Storage Calculator Charts

Total Usage

  • The left donut chart shows the Extent Store and the CVM.  Extent Store is adjusted for either RF2 or RF3 depending on the input selection.  So here the extent store is adjusted for RF2 and is 7.26 TiB.  The total amount of Extent Store is 2x that amount or 14.52 TiB.  The adjustment was made so the customer sees amount of storage they have given the Replication Factor they prefer.
  • The right donut breaks out all the CVM pieces be it stored on HDD or SSD
  • Effective Capacity is above the charts.  It is Extent Store * Storage Efficiency Factor + ECX savings.  Again we adjust for RF level.  This capacity then represents the storage available to customers at their preferred RF level and including expected benefits from storage efficiency as as well as ECX.

SSD Usage

This is a supplemental graph from Total Usage.  It breaks out just the SSD portion of the Total Usage.

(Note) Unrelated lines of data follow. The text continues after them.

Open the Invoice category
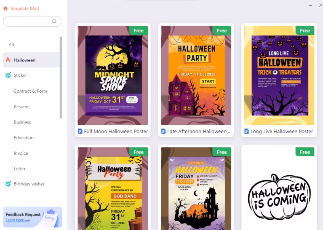This screenshot has height=230, width=323. pos(21,153)
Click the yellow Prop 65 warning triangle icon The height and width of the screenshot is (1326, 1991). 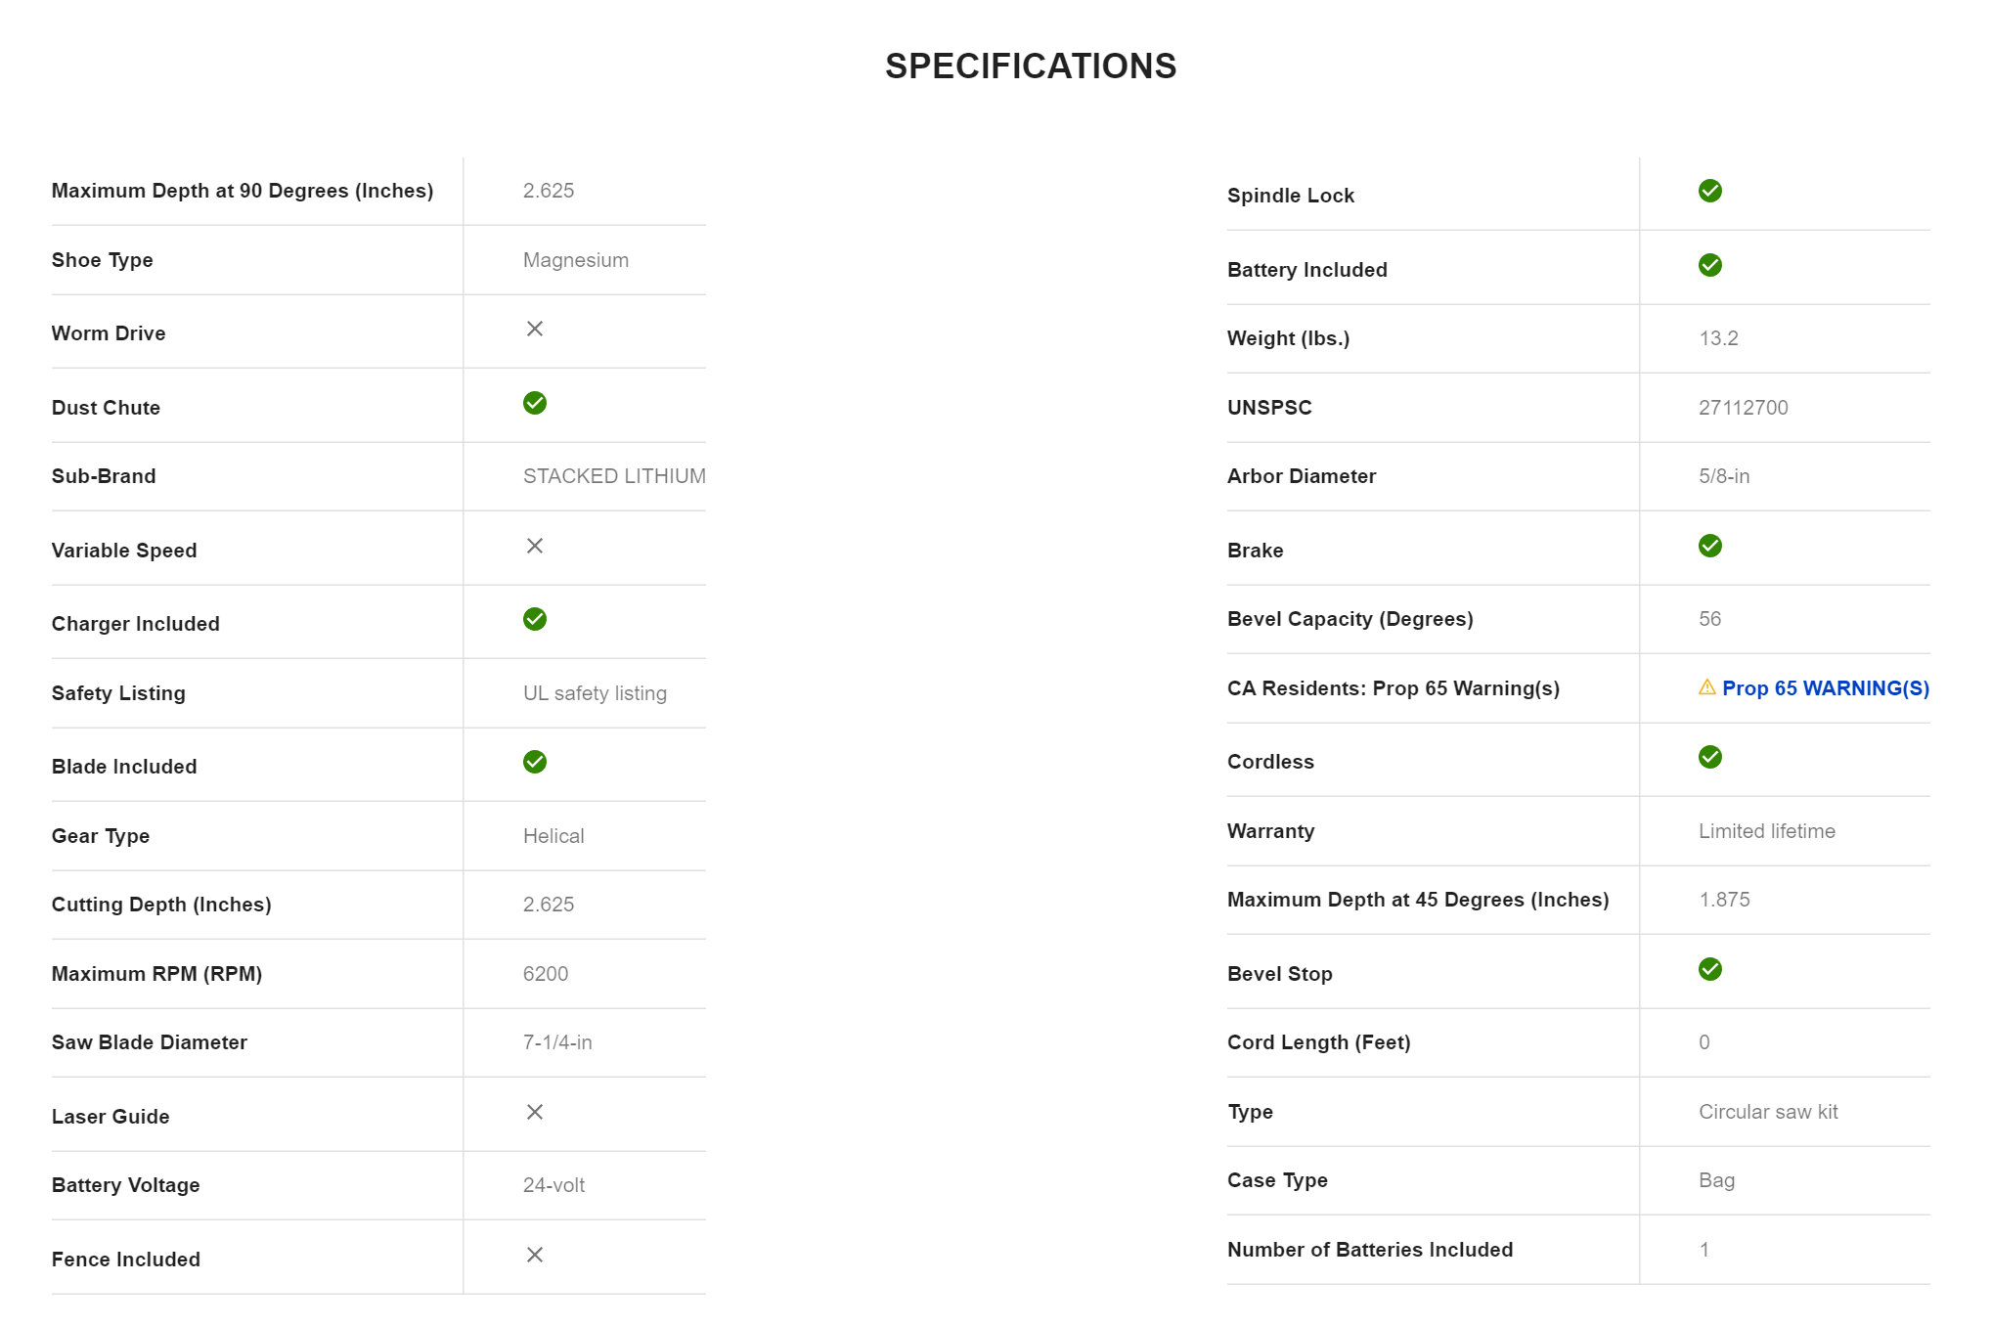(1706, 687)
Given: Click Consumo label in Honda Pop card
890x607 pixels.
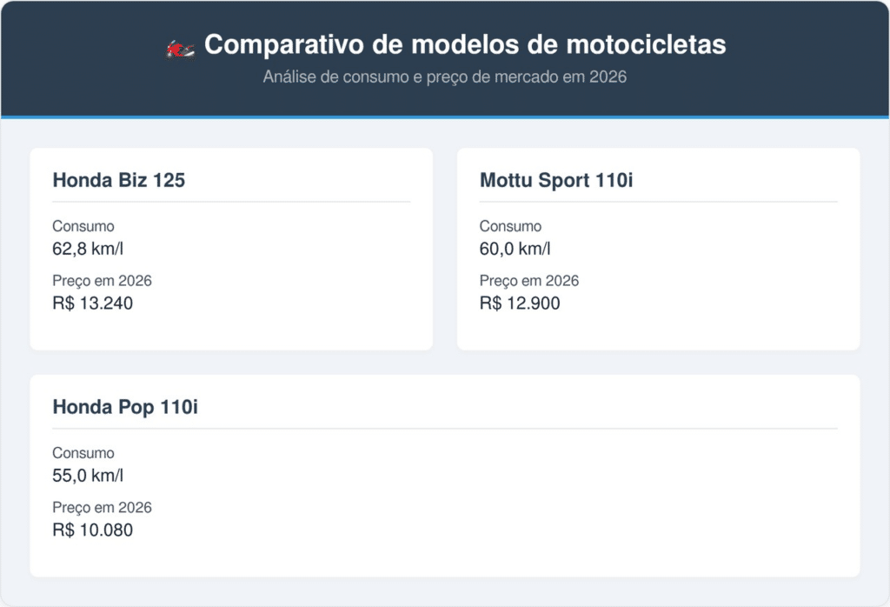Looking at the screenshot, I should [83, 452].
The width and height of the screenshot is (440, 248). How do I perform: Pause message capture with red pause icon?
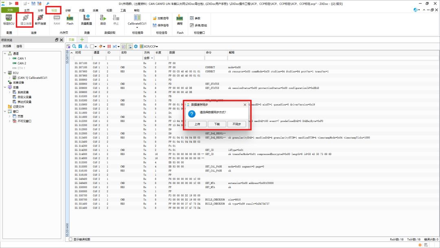click(109, 47)
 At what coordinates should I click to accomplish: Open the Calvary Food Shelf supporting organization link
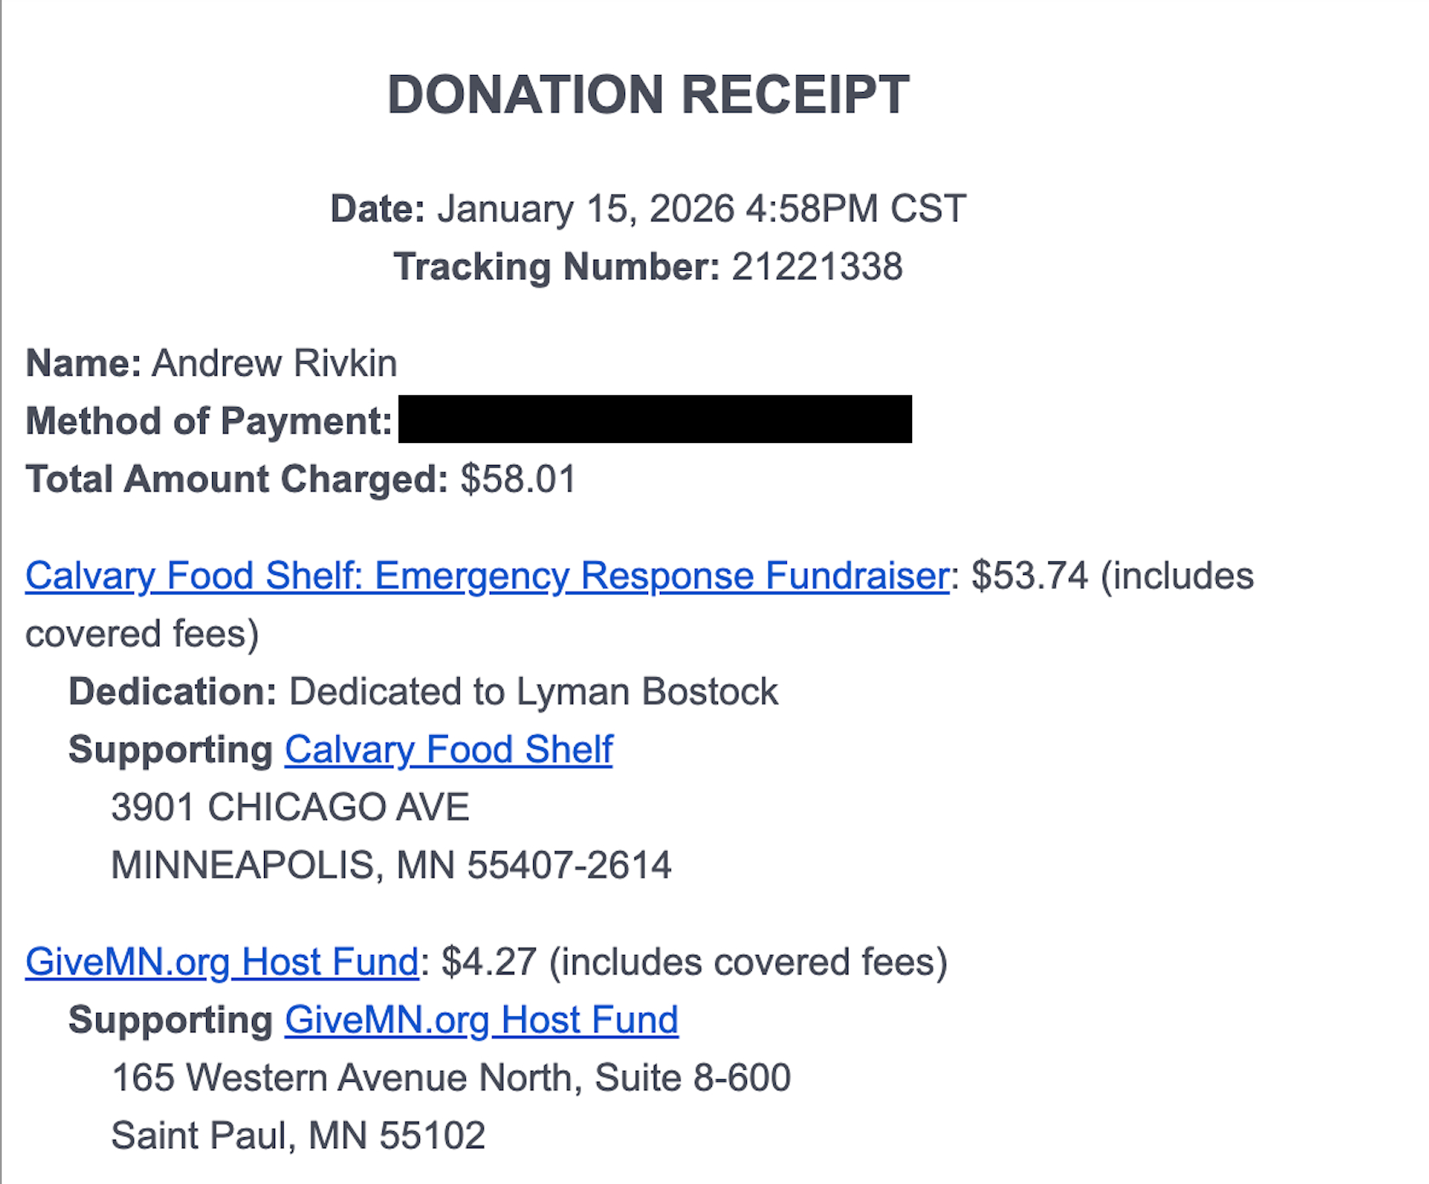[448, 750]
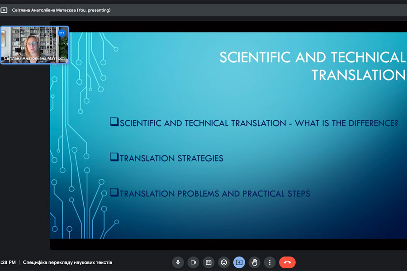This screenshot has height=271, width=407.
Task: Raise your hand in the meeting
Action: point(255,262)
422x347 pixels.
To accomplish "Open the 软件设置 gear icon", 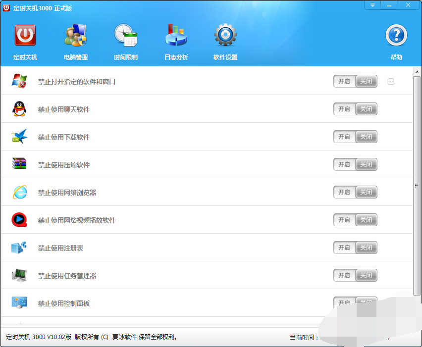I will point(225,42).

  • Top graph shows SSD CVM and SSD Extent Store adjusted for either RF2 or RF3
  • Lower graph shows all the SSD CVM elements.

HDD Usage

This is a supplemental graph from Total Usage.  It breaks out just the HDD portion of the Total Usage.

  • Top graph shows HDD CVM and HDD Extent Store adjusted for either RF2 or RF3
  • Lower graph shows all the HDD CVM elements.

 

What do the letters in the SSD drive indicate?

The letters indicate different levels of endurance in terms of Drive Writes per Day (DWPD).  For example, 3DWPD means you can rewrite all the data on the drive 3 times a day for its entire life that it is warranted for.